Task brief: Render every line of the records below as a Markdown table with two columns, Row for the row number and Text for the line, and skip any blank lines. Leave the pictures out of the table.

Element lookup records
-- start --

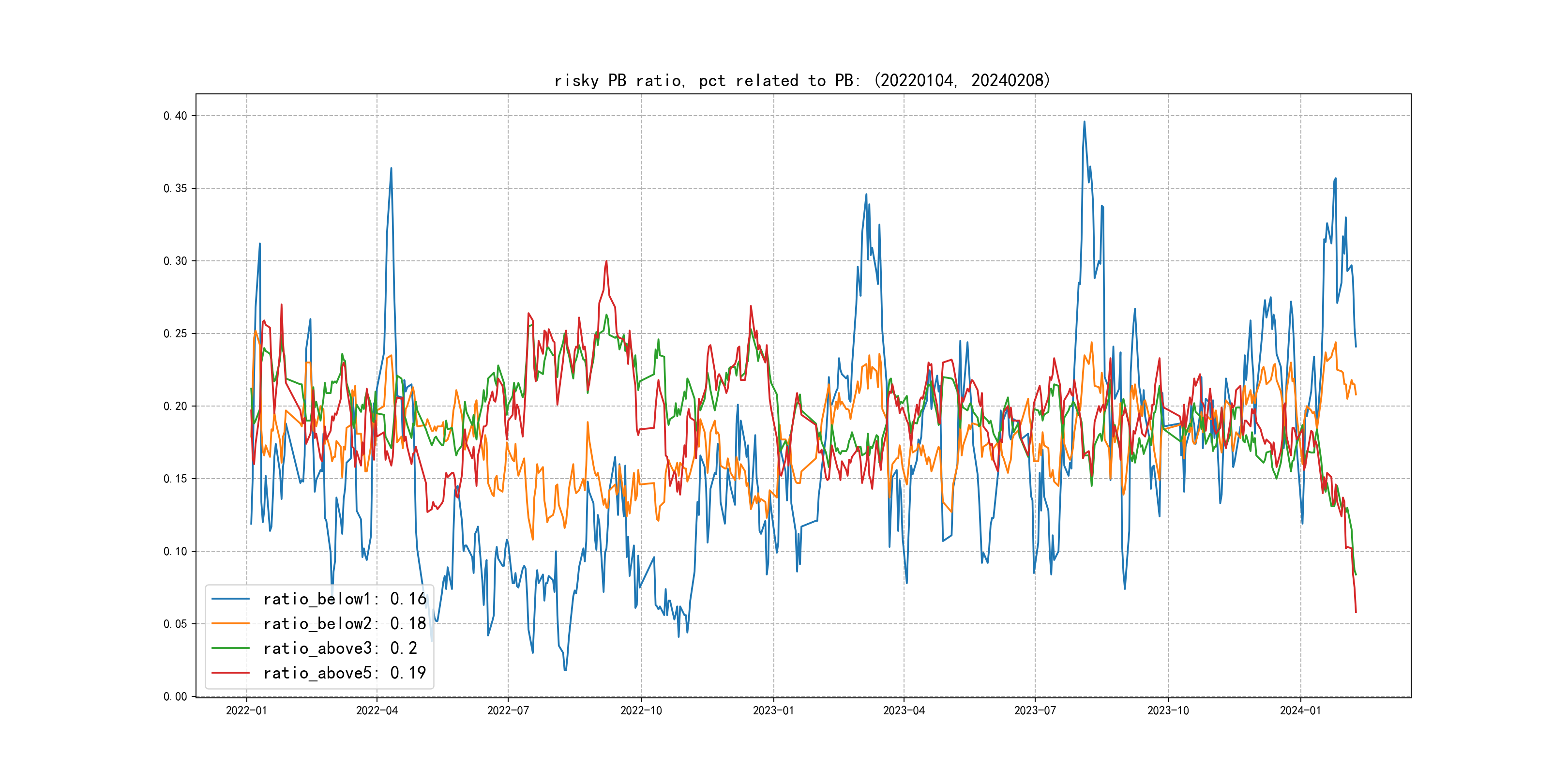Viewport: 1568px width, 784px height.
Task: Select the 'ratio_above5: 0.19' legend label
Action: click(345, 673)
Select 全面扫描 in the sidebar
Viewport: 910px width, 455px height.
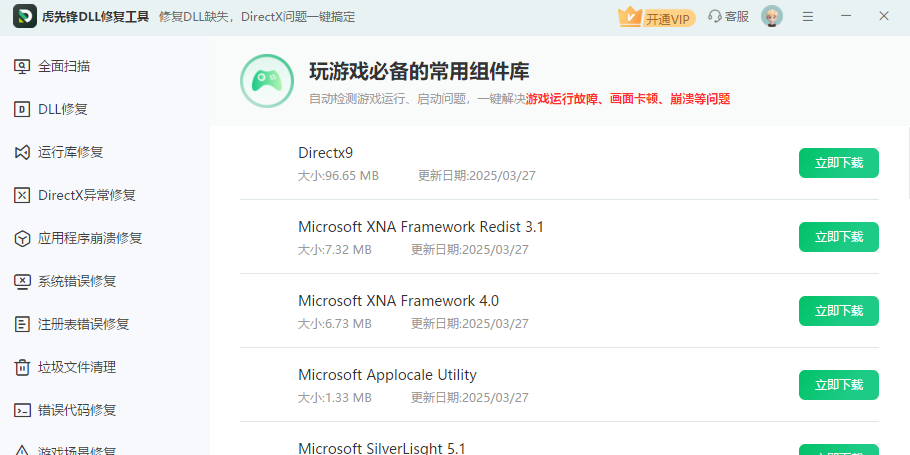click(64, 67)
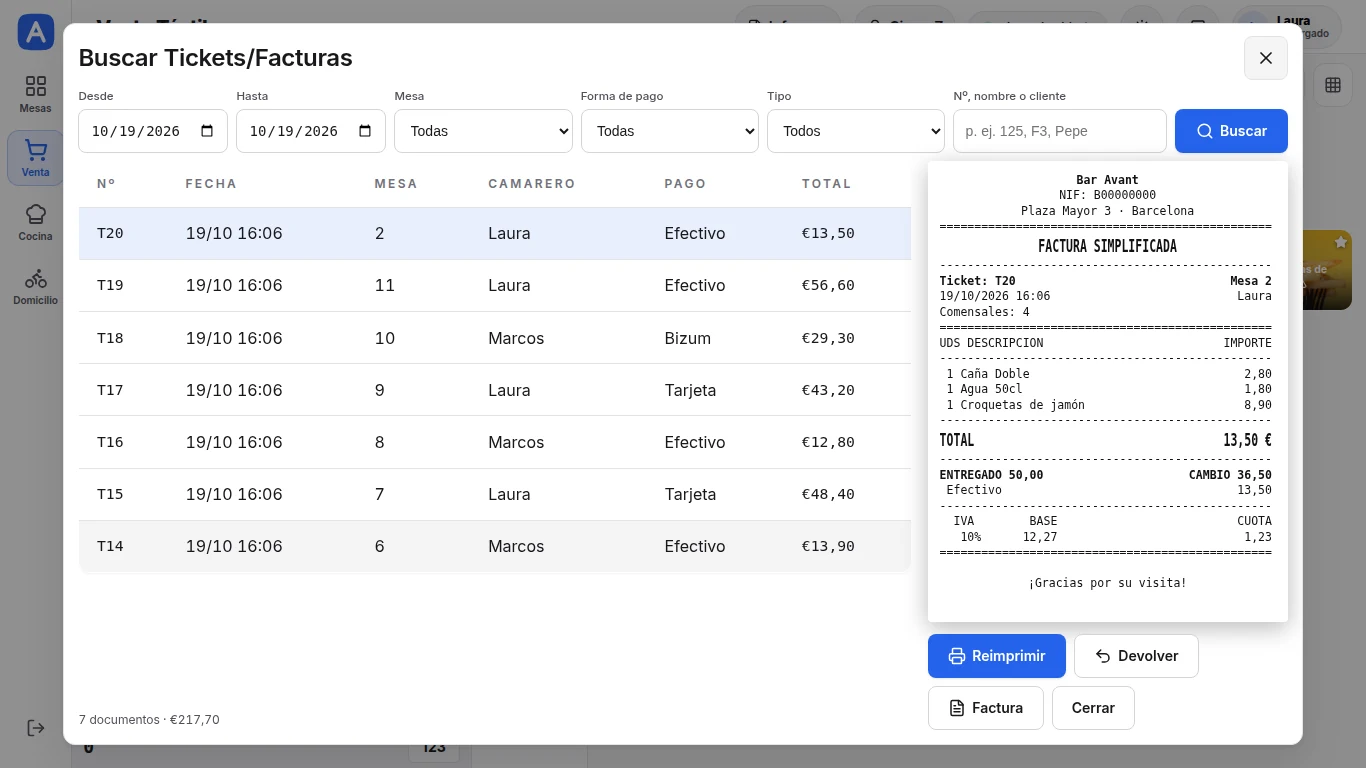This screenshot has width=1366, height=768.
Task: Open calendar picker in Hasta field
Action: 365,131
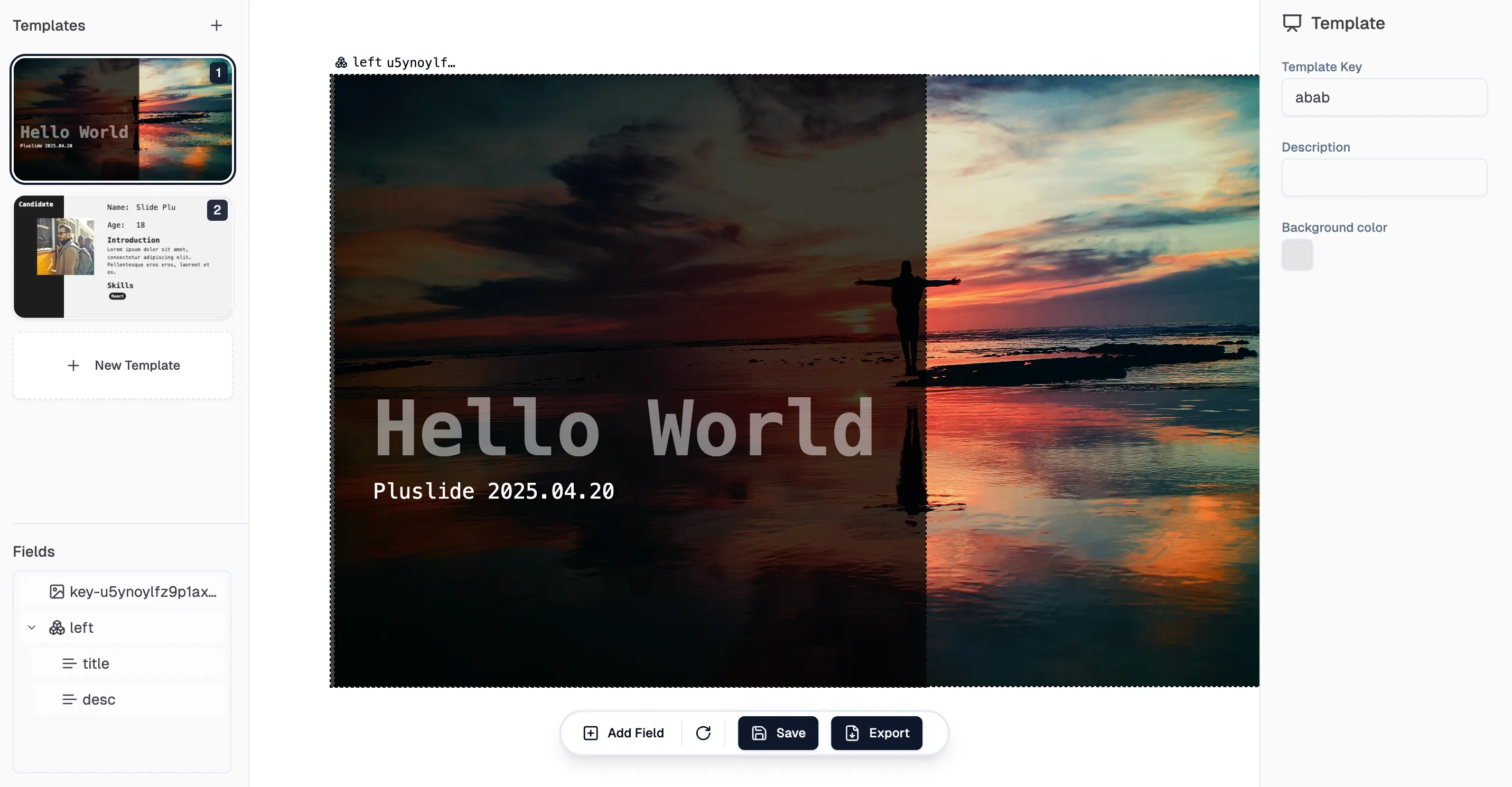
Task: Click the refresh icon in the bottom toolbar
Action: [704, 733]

-- end --

Response to this exercise:
| Row | Text |
|---|---|
| 1 | Viewport: 1568px width, 784px height. |
| 2 | Task: Select the 'ratio_above5: 0.19' legend label |
| 3 | Action: click(345, 673) |
| 4 | Select 全面扫描 in the sidebar |
| 5 | Viewport: 910px width, 455px height. |
| 6 | click(64, 67) |
| 7 | This screenshot has width=1366, height=768. |
| 8 | Task: Open calendar picker in Hasta field |
| 9 | Action: 365,131 |
| 10 | Task: Click the refresh icon in the bottom toolbar |
| 11 | Action: [704, 733] |